[Data to examine Boundary: Start]

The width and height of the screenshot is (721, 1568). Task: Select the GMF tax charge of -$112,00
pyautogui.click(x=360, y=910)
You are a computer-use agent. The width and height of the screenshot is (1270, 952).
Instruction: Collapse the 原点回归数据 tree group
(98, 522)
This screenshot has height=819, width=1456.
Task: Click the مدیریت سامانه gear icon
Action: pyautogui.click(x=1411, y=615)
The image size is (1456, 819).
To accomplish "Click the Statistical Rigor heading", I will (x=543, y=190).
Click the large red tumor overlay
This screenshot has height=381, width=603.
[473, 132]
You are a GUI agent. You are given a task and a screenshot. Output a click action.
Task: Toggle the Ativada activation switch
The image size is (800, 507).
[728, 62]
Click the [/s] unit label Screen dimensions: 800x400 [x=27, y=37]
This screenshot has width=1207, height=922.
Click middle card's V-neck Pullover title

[Data to examine Boundary: End]

### Task to carry out
Where does "agent" appear in the listing? Show every line that has it.

### Written response
You are a computer-use agent. The width and height of the screenshot is (1270, 952).
You are a GUI agent. You are given a task and a screenshot. Output a click action.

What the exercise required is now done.